In diversi modi. Il primo è il requisito dei dieci anni di residenza per ottenere la misura. Vale sia per gli italiani che per gli stranieri, ma danneggia più questi ultimi che in media hanno maggiori difficoltà a maturare una residenza così lunga. In passato la Corte costituzionale si è pronunciata sulla legittimità della richiesta di un requisito che preveda un certo radicamento territoriale della persona al fine di ottenere misure di welfare, ma ha stabilito che deve essere ragionevole e proporzionato. Il «reddito di inclusione» (Rei) prevedeva una soluzione equilibrata: due anni di residenza. Quella dei dieci anni non pare corrispondere ai criteri indicati dalla Corte.

Il secondo?
Il permesso di soggiorno a tempo indeterminato. Il 65% degli stranieri lo possiede, ma il restante 35% no ed è composto dai più poveri. Per ottenerlo bisogna avere un reddito pari all’assegno sociale, circa 6mila euro l’anno, e un alloggio idoneo, oltre ai 5 anni di residenza. Richiedere un simile requisito per accedere a una misura di sostegno alla povertà è una contraddizione in termini: se vuoi eliminare la povertà devi partire dai più poveri.

Sono stati esclusi i titolari di protezione internazionale. È regolare?
La cosa è talmente assurda che l’Inps li ha inseriti nel modulo di richiesta. Probabilmente in sede di conversione verranno introdotte delle misure che parifichino la legge al modulo. È incredibile che i diritti dipendano dai moduli. E questo nonostante ci sia una direttiva europea per cui i rifugiati devono avere gli stessi diritti dei cittadini dei paesi ospitanti.

Al Senato è stato introdotto l’obbligo di documentare la composizione del nucleo familiare e la situazione reddituale e patrimoniale nel paese di origine. Cosa comporta?
È una misura analoga a quella presa per la mensa di Lodi che ha provocato tante polemiche. C’è ancora possibilità di eliminarla. Se così non fosse, avrebbe effetti di esclusione degli stranieri più elevati delle altre due decisioni. Moltissimi avrebbero un’estrema difficoltà a recuperare i documenti per i costi elevatissimi che questo comporta. Si creerebbe una situazione di incertezza nella valutazione dei documenti e si romperebbe il principio che regola l’accesso alle prestazioni sociali in base all’Isee. Per ottenere questa certificazione gli italiani e gli stranieri devono dichiarare le loro proprietà. Su quella dichiarazione l’Inps e l’agenzia delle entrate fanno dei controlli, anche accedendo a banche dati di stati esteri. Quando l’Isee è rilasciato tutti devono essere considerati uguali: l’italiano che ha la casa a Londra e il senegalese che viene da Dakar.
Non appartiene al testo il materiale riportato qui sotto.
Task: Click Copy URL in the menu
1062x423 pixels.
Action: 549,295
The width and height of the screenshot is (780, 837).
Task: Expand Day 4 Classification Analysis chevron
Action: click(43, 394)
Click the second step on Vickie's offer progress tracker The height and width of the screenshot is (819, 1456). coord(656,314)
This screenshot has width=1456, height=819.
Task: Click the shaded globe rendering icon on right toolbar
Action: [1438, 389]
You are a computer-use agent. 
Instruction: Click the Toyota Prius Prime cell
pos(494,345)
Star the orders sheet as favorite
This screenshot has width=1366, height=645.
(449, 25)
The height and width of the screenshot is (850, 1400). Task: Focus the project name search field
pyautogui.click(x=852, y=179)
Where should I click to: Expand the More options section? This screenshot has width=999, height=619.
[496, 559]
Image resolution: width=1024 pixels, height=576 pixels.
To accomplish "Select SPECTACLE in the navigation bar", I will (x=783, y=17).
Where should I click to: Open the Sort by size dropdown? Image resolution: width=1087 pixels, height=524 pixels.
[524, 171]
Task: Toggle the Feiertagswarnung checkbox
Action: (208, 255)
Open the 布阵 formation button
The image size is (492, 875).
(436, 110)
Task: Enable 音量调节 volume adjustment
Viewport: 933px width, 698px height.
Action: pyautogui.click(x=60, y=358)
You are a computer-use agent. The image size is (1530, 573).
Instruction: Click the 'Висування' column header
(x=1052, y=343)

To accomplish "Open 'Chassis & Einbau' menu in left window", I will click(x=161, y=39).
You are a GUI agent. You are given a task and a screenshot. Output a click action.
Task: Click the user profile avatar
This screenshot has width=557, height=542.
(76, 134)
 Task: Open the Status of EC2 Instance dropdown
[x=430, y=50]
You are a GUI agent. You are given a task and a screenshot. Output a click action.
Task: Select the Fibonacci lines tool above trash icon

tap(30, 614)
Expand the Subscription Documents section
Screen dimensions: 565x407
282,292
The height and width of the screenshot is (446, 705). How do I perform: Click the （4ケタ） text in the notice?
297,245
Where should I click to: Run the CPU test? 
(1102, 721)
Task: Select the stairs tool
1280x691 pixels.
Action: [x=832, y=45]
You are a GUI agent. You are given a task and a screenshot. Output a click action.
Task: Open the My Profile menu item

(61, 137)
Anche sul reddito qualcuno sostiene che limitare l’accesso degli stranieri sarebbe vantaggioso per gli italiani. È vero?
Se ci si divide tra italiani e stranieri e si pensa che la coperta è troppo corta questa logica sembra vera. Ma la divisione è sbagliata a monte. Il rischio è di escludere da una prestazione che doveva mettere fine alla povertà proprio coloro che ne hanno più bisogno. La logica dell’uguaglianza non solo è corretta a livello morale e politico, ma è un beneficio per la collettività e aumenta la sicurezza di tutti. Invece qui si fa crescere la conflittualità contro gli stranieri affinché renda in termini elettorali.

È possibile affidare il rispetto dei diritti ai tribunali?
Noi speriamo non sia necessario infilarsi di nuovo in un contenzioso e confidiamo che si facciano le dovute modifiche. Se così non fosse la strada inevitabile è un’azione in giudizio e la richiesta al giudice di sollevare la questione di costituzionalità.